By Michael Stelzer Jocks, History Faculty.
Just today, I finished a biography of Vladimir Ilyich Ulyanov, better known to posterity as V. I. Lenin. The biography was written by the historian of twentieth-century Russia, Robert Service. I enjoyed the book, but I thought it was a bit schizophrenic. The first half of the biography explored Lenin’s early life, early adulthood of revolutionary activity and exile. In these 250 pages, Service did a great job of balancing the story of the man, with the story of his politics. This first half was chocked full of the esoteric details of Lenin’s life that brings to light a true person.
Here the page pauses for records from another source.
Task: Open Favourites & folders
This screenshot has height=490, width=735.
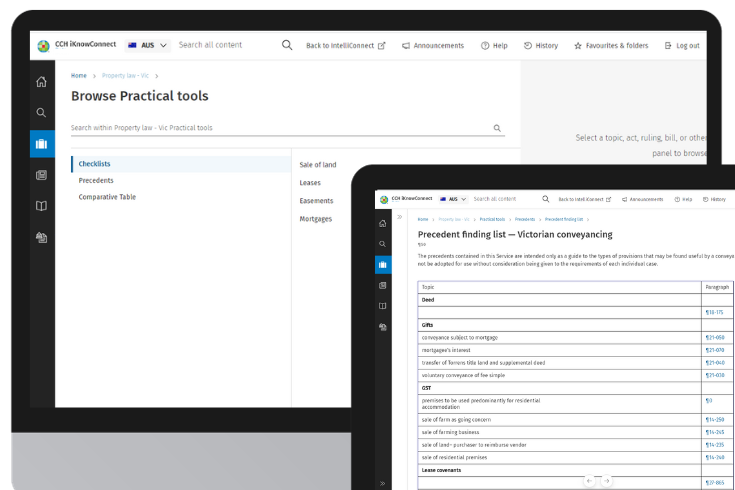Action: pyautogui.click(x=610, y=45)
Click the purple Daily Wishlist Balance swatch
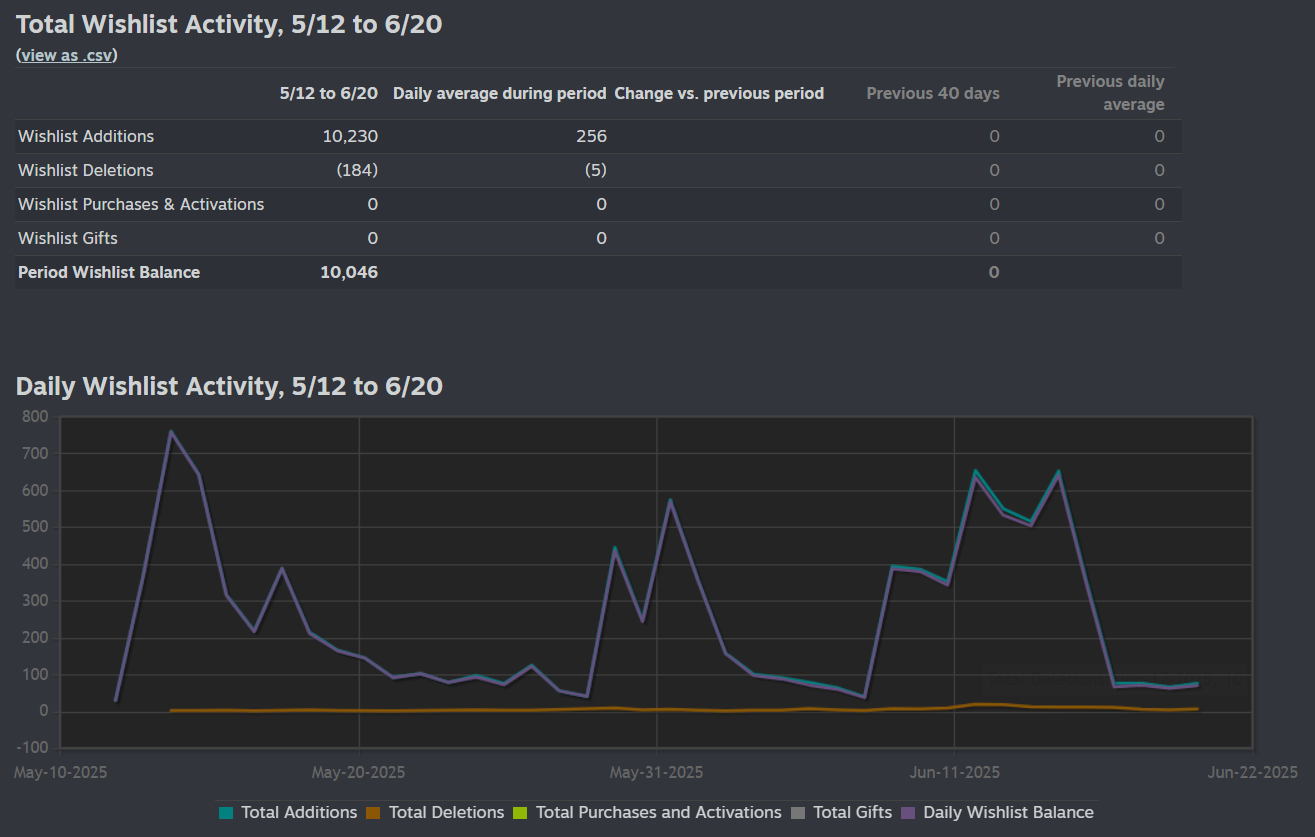Screen dimensions: 1315x837 908,813
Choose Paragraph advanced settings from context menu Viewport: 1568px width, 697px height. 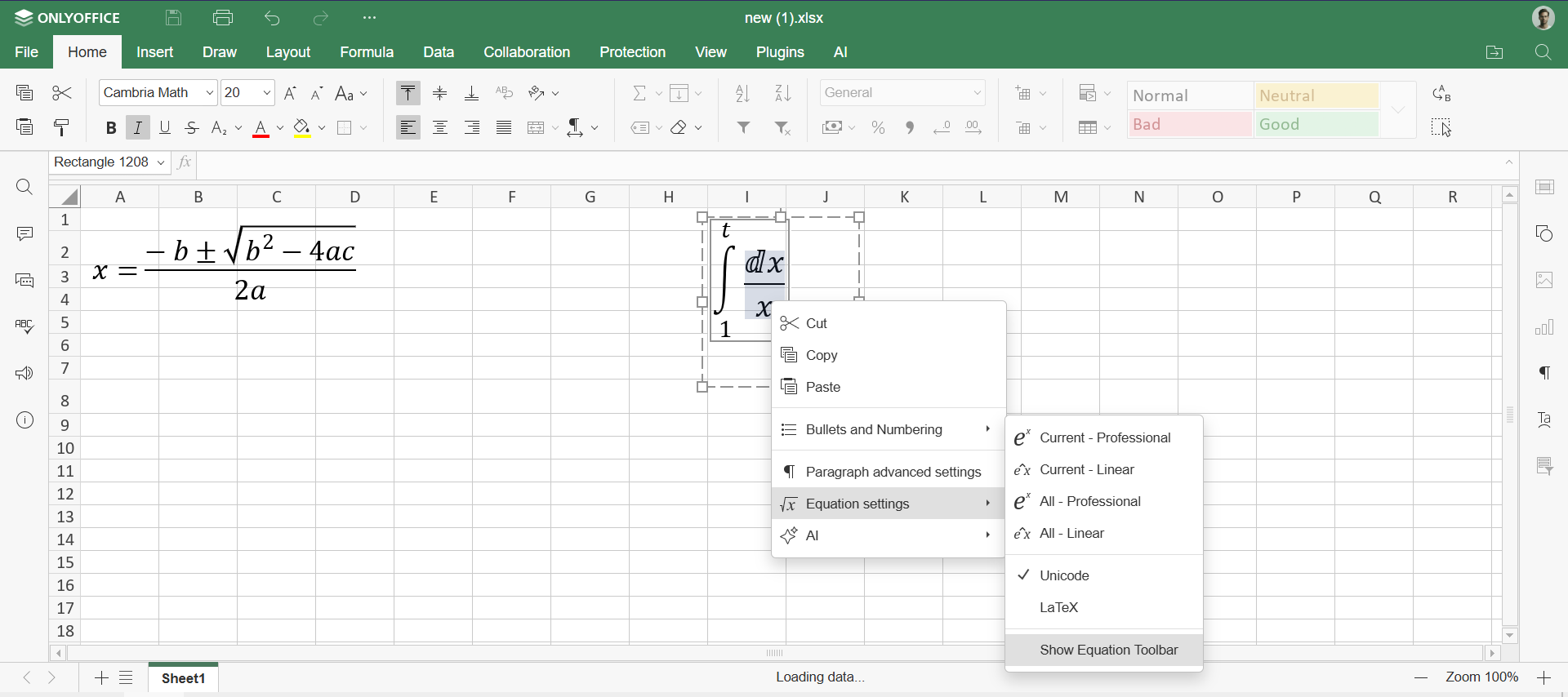coord(893,472)
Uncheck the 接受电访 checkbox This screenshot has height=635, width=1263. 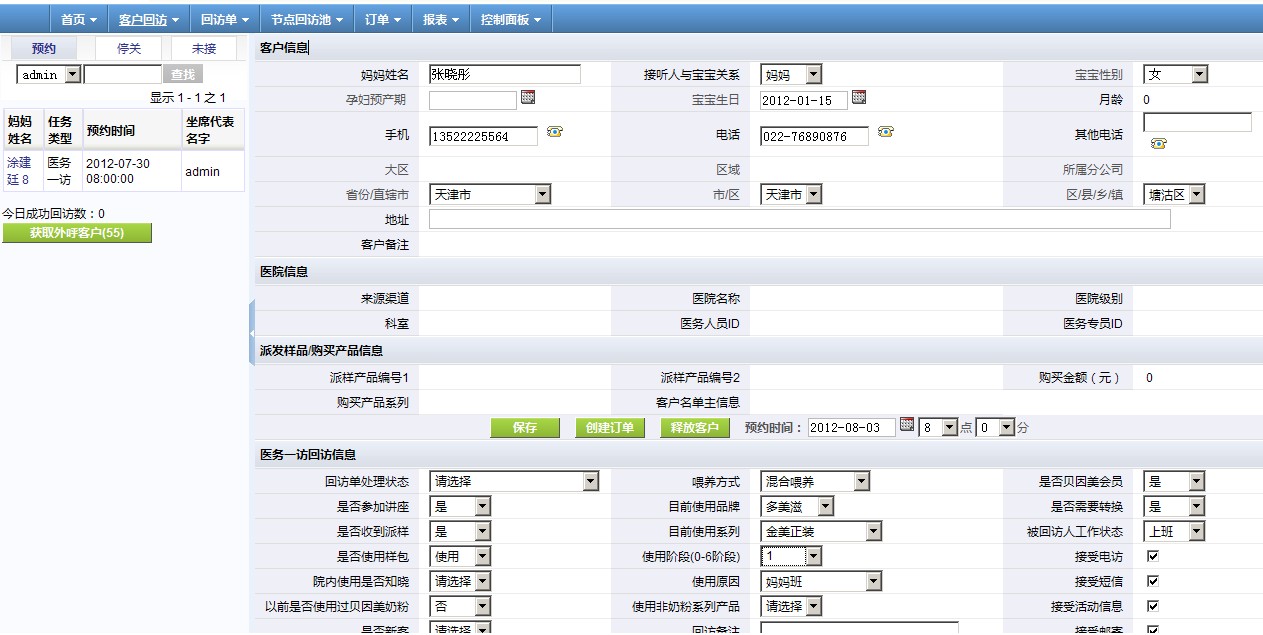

Unfortunately though, the second half of the book was not as enlightening. Service started to become a bit too enthralled by the minutiae of Lenin’s political decisions during the early days of the Russian Revolution and subsequent Civil War, and in so doing, lost sight of Lenin’s non-political experiences. This discordant nature of Service’s book illustrates why I often don’t read biographies. I find that biographers usually have a hard time balancing character study, human interest stories, and the larger political or social events that shaped their subjects’ lives. On the other hand, when biography is at its best it has the rare ability to humanize mythologized figures. Biography can deconstruct the demonized or lionized historical statue, and transform him or her into a human being. Happily, there were moments when Service transfigured Lenin into a living, breathing man.
There was one fleeting portion in Service’s biography that provides a perfect example. Evidently, when Lenin was an adolescent, he was obsessed with books, reading and literature. No real big surprise there, right? Like me, you probably imagine little V. I. Lenin (admit it, this makes you think of a bald headed, goateed boy of 12) picking up some heavy Russian literary tomes. Sure enough, according to Service, Lenin did love Russian literature, even when that literature was at odds with his later political fanaticism. He read Tolstoy, Turgenev, and Gogol. But, Lenin apparently had cosmopolitan tastes. He loved non-Russian books and authors as much, if not more, than Russian ones. He enjoyed Zola, Hugo, Machiavelli. Though I can still imagine him reading such authors, some of his reading tastes seemed more out of the blue. Most notably, Lenin evidently loved an unexpected American classic: Harriet Beecher Stowe’s Uncle Tom’s Cabin.
‘Huh?!?”
That was exactly what I said to myself, out-loud, as I read about this factoid. I gave a little laugh, cocked my head, and kept reading. But, I had to come back to that unforeseen statement: “Lenin loved Uncle Tom’s Cabin“. To me, that just seems strange. In my mind’s eye, I initially had a hard time picturing Lenin reading Stowe’s sentimental novel. However, once I wrapped my head around it, Lenin was transformed, and Service’s biography was a success. Before knowing about his love of Uncle Tom’s Cabin, I imagined Lenin exclusively as the father of Bolshevism, the founder of the Russian Revolution, the advocate of state-terror against class enemies, and the mummified corpse in Red Square. By simply providing his reader with Lenin’s unexpected literary tastes, Service made him into a person who was multidimensional; not quite so easily categorized or understood.
Now, let’s be clear. After reading Service’s biography, I don’t really like the human Lenin. He was obsessed with politics and power as much as any other twentieth-century dictator, and Service makes this blatantly clear. That being said, Service’s description of a young provinicial Russian’s love of Harriet Beecher Stowe provides the complexity of a life story that Lenin himself, ironically enough, wanted to hide away for propagandist reasons. Service illuminated what was hidden, and I thank him.
Still, I can’t get completely past the mummified Lenin laying in Red Square. Man, that was creepy.